# 1992 25HP Evinrude Primer???



## nathanielrthomas (Aug 10, 2011)

Hello guys, got a motor question for ya. I have a 1992 25hp Rude with the primer system. It runs great after i prime it up(3 or 4 pulls usually does it), but if it goes dead before it gets warm(like all 2 strokes), you gotta prime it up all over again. Is this normal, or is something messed up? It kinda sputters while idling, but runs out strong and clean. I get good pressure on the bulb, Ive replaced all fuel lines annd fuel pump, and Ive got new gas in it. Thanks fellas.


----------



## Pappy (Aug 12, 2011)

The primer system was originally designed to replace the choke system due primarily to complaints of customers flooding their engines with the choke system. Although the primer solved that issue you may need to pull the primer a time or two after a cold start while the engine is warming in order to keep the engine running.
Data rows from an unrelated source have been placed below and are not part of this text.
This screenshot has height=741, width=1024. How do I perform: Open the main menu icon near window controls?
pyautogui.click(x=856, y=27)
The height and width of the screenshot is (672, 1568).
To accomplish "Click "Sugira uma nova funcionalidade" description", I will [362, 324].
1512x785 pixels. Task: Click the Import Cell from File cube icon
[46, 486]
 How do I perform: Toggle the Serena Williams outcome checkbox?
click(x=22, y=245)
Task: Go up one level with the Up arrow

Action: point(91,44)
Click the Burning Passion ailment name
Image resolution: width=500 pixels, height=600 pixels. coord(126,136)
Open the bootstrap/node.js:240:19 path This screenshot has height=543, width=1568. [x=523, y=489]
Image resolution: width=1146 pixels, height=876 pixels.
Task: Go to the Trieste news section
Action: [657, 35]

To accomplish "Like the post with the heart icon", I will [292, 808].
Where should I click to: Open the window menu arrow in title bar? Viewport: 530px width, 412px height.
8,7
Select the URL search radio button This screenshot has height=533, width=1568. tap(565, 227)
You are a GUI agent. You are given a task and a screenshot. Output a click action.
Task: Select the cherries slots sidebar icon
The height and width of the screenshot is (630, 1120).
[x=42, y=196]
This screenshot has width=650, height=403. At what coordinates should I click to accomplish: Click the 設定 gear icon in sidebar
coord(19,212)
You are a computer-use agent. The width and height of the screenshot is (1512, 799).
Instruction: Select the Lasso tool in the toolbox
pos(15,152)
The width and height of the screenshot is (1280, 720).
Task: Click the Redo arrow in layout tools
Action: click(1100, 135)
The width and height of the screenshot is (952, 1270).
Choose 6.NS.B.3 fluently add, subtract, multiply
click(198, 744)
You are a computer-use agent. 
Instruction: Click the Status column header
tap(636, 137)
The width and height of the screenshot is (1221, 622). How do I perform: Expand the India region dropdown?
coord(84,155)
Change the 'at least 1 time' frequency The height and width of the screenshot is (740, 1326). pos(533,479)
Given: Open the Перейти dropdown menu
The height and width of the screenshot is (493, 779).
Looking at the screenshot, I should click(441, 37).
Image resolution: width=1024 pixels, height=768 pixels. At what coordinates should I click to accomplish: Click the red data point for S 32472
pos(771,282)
Perfectly normal. 
You mentioned the engine is "sputtering". If it is running rough at idle while warm it is rich and can be leaned out using the mixture screw. If lean popping it can also be richened. Wait until the engine is completely warm at idle.


----------



## nathanielrthomas (Aug 12, 2011)

Pappy said:


> The primer system was originally designed to replace the choke system due primarily to complaints of customers flooding their engines with the choke system. Although the primer solved that issue you may need to pull the primer a time or two after a cold start while the engine is warming in order to keep the engine running. Perfectly normal.
> You mentioned the engine is "sputtering". If it is running rough at idle while warm it is rich and can be leaned out using the mixture screw. If lean popping it can also be richened. Wait until the engine is completely warm at idle.



Thank you Sir. I played with the mixture screw a bit while working on it about a month ago. I may have messed something up. Do you have any guidance on adjusting it? I know where it is, I just have no clue how to go about making it correct. Also, what do you mean by popping it?

Thanks Pappy.


----------



## Whoopbass (Aug 12, 2011)

I run the same motor and have pretty much the same issues. It idles like crap even though i've adjusted the mixture knob every which way. I've never had an idle problem with a regular pull choke outboard so it must have something to do with the primer system. Sometimes when i'm idling and its running like crap I can get it to idle better by pulling out the primer knob a 1/4"-1/2" but that only seems to work sporadically and only for a short time. Runs fine after 1500 rpm or so.
My riding lawn mower was idling like crap so I pulled the carb off and dismantled it then soaked it in pine-sol overnight and that fixed the problem so i'm going to try that with my outboard when I get a chance. Pine-Sol seems to clean better then any carb cleaner on the market.


----------



## Pappy (Aug 12, 2011)

A lean pop in other words would be a lean sneeze or a backfire due to a lean condition. When adjusting your mixture screw always make sure the engine is up to temperature at idle. Start turning the screw clockwise around 1/8-1/4 turn at a time at first and waiting for around 20-30 seconds to allow the engine to adapt to the new fuel/air ratio. When the engine pops or sneezes turn the needle back out around 1/4 turn or so and make sure it will accelerate. Always make these adjustments in the water, not on a hose. I would urge both of you to take a pair of needle nosed pliers and clamp off the inlet or outlet hose to the primer assembly while the engine is running to see if it makes a difference in running quality. If it does then the primer needs to be cleaned internally. Those engines should run very smoothly for a 2 cylinder.


----------



## nathanielrthomas (Aug 15, 2011)

Thanks pappy. I took the boat out this weekendand got the fuel/air mixture corrected. It idles smoothly and wont go dead. I didnt realize the difference the fuel/air mixture would make inthe top end performance as well. Its a lot smoother and more powerful throughout now. Top speed even increased.


----------